Introducing SPEED-Bench: A Unified and Diverse Benchmark for Speculative Decoding
SD uses a lightweight draft model to speculate multiple future tokens, which are then verified in parallel by the target model. This way, SD can significantly improve throughput while preserving the exact output distribution of the target model.
Despite rapid progress in SD algorithms, their evaluation remains fragmented and often unrepresentative of real-world data and serving conditions.
In practice, SD speculation quality and inference speedups are inherently data-dependent, serving-regime–dependent, and system-dependent.
Yet most existing benchmarks rely on small prompt sets, limited semantic diversity, short input sequence lengths, batch size one, or high-level inference stacks that do not reflect production environments.
To address these gaps, we introduce SPEED-Bench: a unified benchmark designed to evaluate SD across diverse semantic domains and realistic serving regimes, using production-grade inference engines.
What is SPEED-Bench?
SD must be evaluated from two perspectives.
On one hand, draft quality depends on the semantic domain and entropy of the input text.
On the other hand, real-world speedups depend on batch size, input sequence length (ISL), and system constraints, which determine whether inference is memory-bound or compute-bound.
SPEED-Bench therefore introduces a benchmarking ecosystem for SD.
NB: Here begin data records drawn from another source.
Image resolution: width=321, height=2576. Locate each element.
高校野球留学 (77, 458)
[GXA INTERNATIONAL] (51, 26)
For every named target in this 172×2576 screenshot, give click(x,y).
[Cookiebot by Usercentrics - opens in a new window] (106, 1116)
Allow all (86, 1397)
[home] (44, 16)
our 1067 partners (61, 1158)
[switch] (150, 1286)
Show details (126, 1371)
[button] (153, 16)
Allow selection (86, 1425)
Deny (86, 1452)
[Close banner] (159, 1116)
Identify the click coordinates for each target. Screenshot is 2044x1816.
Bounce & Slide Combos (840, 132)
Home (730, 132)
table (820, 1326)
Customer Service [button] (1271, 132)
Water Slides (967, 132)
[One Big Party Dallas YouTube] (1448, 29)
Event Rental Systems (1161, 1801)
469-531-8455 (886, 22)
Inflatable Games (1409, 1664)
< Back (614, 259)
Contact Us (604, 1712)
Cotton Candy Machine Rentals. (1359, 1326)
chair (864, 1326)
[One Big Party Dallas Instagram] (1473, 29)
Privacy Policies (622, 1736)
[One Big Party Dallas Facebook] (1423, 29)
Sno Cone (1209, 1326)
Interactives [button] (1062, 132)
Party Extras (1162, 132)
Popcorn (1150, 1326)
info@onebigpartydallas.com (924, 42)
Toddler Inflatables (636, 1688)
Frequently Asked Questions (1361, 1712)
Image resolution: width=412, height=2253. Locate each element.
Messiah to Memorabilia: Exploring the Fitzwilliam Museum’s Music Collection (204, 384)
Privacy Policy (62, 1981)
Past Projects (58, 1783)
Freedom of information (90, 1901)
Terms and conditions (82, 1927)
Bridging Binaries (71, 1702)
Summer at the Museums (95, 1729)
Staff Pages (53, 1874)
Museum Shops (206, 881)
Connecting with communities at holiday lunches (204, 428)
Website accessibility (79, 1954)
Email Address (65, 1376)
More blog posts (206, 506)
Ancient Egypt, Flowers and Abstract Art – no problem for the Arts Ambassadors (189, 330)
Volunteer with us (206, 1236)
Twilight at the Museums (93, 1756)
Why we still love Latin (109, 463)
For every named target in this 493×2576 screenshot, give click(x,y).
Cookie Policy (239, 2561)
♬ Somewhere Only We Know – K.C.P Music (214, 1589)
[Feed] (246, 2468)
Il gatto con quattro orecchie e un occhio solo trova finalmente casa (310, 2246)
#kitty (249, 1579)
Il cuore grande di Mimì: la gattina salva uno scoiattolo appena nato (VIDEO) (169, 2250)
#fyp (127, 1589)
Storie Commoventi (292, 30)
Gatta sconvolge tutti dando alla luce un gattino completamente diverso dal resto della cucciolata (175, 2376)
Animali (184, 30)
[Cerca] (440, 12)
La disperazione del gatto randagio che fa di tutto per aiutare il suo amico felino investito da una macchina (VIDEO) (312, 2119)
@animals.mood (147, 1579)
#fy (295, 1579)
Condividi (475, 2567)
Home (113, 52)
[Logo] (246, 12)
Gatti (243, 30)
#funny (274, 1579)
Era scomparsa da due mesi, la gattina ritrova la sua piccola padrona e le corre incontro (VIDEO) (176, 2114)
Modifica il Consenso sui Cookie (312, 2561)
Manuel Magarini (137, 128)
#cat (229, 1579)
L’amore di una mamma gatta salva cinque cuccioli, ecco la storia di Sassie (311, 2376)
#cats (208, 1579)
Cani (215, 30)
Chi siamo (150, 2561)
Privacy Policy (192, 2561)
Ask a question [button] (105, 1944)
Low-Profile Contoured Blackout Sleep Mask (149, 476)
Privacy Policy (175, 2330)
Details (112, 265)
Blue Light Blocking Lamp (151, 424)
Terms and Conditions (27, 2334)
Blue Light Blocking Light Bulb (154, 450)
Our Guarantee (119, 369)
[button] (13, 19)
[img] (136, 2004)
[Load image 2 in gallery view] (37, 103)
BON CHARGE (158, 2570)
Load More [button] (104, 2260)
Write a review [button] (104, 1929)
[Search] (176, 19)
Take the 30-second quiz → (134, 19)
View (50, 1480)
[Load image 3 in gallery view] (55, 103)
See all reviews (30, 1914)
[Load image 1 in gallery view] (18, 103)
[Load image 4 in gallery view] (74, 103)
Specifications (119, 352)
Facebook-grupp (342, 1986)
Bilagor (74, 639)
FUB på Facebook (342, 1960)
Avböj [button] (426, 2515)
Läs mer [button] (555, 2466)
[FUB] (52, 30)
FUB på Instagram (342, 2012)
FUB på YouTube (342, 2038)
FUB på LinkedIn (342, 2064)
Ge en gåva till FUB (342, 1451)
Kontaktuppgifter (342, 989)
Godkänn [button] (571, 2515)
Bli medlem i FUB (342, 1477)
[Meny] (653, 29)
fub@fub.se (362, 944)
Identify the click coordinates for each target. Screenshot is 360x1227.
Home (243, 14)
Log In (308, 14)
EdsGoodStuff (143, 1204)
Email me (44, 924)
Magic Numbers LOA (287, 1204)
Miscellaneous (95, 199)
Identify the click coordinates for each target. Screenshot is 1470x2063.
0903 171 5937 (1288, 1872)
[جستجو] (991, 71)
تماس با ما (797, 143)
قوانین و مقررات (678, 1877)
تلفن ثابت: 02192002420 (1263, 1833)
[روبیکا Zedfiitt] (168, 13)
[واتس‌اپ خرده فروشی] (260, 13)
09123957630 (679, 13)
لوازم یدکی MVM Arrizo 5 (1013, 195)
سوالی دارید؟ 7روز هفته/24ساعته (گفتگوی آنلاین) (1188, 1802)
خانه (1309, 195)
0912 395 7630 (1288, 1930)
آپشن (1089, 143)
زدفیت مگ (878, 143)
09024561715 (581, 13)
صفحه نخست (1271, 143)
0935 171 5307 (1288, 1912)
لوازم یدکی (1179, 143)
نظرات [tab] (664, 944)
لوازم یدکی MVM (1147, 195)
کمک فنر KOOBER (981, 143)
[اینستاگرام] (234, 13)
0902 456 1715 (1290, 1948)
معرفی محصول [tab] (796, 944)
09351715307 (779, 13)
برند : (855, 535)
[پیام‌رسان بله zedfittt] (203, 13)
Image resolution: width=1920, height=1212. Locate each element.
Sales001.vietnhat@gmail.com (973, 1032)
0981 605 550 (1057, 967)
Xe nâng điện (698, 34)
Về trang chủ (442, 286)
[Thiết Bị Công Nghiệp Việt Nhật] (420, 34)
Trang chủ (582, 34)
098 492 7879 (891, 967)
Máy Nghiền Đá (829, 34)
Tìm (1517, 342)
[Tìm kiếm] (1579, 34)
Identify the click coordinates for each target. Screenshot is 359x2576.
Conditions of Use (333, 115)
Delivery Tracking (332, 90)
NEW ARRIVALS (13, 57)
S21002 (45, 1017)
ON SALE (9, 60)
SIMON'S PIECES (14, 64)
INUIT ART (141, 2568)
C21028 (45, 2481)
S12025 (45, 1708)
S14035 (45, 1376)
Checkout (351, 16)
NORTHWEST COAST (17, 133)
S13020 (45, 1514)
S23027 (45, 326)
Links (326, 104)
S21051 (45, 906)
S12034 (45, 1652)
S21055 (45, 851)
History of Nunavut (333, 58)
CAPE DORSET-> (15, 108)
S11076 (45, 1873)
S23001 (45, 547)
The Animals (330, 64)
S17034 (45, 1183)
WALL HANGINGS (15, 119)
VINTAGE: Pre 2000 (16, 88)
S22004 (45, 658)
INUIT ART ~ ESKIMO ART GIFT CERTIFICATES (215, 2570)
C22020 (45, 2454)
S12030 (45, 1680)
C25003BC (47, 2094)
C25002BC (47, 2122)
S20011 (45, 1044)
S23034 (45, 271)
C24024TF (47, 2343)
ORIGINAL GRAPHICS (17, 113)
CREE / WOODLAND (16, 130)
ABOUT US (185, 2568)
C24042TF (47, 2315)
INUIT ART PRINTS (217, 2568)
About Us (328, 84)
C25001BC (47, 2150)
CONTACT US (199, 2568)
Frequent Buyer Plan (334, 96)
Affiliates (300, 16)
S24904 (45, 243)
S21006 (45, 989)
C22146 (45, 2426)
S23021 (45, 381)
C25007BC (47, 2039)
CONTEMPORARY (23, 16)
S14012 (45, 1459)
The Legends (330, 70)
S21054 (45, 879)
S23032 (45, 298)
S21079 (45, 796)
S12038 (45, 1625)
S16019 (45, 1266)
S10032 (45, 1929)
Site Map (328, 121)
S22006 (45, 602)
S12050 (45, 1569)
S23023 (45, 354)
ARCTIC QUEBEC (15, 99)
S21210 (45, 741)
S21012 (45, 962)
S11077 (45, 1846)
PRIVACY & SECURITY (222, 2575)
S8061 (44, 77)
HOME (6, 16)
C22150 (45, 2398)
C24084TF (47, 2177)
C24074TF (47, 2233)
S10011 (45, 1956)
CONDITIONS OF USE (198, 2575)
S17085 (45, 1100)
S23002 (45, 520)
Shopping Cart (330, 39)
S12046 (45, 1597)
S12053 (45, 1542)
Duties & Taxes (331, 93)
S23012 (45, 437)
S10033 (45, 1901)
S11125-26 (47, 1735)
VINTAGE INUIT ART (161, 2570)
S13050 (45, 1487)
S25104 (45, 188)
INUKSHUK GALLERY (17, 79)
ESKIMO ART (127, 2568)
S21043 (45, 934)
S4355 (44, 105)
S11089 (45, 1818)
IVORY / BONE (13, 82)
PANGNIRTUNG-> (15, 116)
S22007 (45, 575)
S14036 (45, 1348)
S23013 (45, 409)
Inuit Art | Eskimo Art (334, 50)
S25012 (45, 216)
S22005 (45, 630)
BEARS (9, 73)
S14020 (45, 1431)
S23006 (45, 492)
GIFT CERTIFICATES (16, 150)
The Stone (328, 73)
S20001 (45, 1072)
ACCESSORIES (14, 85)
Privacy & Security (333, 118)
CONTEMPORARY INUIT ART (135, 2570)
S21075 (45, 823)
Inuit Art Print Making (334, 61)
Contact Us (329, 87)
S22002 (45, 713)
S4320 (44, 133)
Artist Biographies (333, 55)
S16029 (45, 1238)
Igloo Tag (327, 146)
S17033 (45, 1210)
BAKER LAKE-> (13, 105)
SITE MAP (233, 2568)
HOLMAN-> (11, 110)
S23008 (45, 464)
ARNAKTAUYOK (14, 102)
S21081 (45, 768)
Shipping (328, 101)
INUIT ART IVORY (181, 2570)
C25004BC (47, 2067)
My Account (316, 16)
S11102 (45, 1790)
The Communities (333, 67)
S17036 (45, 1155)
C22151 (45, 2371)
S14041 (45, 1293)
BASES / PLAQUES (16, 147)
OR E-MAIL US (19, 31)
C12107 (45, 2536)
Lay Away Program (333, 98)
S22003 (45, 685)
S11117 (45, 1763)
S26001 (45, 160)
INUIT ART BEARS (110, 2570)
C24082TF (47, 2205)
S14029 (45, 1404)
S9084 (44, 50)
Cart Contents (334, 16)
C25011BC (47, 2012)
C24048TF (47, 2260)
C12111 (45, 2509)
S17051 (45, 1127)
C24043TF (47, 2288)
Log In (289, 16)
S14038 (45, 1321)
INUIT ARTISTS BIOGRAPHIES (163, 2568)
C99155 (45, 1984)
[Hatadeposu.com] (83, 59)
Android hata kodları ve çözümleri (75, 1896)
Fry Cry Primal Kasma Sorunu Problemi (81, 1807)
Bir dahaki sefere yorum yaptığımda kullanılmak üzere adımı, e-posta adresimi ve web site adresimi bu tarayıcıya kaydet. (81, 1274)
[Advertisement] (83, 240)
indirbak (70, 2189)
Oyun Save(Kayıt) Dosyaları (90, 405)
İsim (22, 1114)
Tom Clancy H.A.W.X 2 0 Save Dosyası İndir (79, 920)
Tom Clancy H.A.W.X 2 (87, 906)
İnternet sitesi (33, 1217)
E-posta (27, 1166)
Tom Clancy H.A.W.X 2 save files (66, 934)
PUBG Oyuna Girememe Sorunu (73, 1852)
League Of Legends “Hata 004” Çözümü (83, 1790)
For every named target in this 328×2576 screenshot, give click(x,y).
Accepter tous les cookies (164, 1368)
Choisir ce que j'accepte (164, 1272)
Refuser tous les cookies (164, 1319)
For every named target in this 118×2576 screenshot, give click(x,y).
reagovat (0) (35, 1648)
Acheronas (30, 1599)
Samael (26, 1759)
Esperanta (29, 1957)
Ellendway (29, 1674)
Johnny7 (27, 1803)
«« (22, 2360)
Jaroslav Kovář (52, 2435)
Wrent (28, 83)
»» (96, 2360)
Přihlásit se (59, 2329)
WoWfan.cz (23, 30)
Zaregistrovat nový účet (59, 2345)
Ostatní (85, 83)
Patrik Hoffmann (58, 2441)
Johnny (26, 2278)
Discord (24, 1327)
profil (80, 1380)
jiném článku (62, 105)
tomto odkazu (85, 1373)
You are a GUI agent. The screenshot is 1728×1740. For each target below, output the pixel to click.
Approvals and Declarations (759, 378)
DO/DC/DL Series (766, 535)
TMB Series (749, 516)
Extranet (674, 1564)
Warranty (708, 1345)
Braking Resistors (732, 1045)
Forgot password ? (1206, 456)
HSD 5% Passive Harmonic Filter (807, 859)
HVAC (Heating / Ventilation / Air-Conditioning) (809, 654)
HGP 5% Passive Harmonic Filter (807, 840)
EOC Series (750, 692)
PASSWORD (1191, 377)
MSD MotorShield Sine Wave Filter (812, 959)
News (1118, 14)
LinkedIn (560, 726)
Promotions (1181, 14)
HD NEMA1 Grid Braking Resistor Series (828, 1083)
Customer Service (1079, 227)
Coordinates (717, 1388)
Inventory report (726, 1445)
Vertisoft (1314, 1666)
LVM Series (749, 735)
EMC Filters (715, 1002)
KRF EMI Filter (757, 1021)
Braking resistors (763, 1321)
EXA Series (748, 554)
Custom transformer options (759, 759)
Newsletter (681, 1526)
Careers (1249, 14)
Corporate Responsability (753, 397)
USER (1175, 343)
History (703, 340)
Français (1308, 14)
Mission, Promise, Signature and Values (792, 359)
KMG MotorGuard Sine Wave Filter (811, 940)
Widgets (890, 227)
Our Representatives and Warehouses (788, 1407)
It combines two purpose-built dataset splits and a unified measurement framework, each designed to capture a different aspect of SD behavior:
- A “Qualitative” data split, optimized for semantic diversity and designed to measure speculation quality (drafter accuracy) across domains.
- A “Throughput” data split, constructed to evaluate system-level speedups across various input sequence lengths and high concurrency.
- A unified measurement framework, integrated with production inference engines, that standardizes evaluation across systems.
Together, these components enable practitioners and researchers to analyze SD behavior that is often masked by existing benchmarks.
Figure 1 provides a high-level overview of the SPEED-Bench ecosystem.
The Qualitative split: semantic coverage and draft accuracy
The goal of the Qualitative split is to measure speculative decoding quality, specifically conditional acceptance rates (ARs) and acceptance lengths (ALs), across a wide range of semantic domains.
SpecBench introduced the first unified SD benchmark across diverse application scenarios, such as multi-turn conversation, translation, and mathematical reasoning, by aggregating instances from widely used datasets into a unified testing environment. However, despite being a significant step toward standardized evaluations, it has critical limitations regarding scale and diversity. Most categories contain as few as 10 samples with short mean input lengths (< 100 tokens) that may fail to stress modern drafters. Additionally, some of its categories often lack structural diversity, such as the multilingual category consisting entirely of German-to-English translation prompts.
While extensive evaluation across numerous datasets is theoretically possible, it is tedious, impractical for rapid experimentation, and hinders direct comparisons between different research groups releasing SD algorithms and models. Instead of relying on exhaustive evaluations across disparate datasets, we curate a compact yet highly representative subset designed to maximize semantic diversity.
We aggregate data from 18 publicly available sources and organize it into 11 categories, including Coding, Math, Humanities, STEM, Writing, Summarization, Roleplay, RAG, Multilingual, Reasoning, and QA.
Each category contains 80 samples, resulting in a total of 880 prompts.
Unlike prior benchmarks, which often suffer from low intra-category diversity, the SPEED-Bench Qualitative split explicitly prioritizes semantic diversity.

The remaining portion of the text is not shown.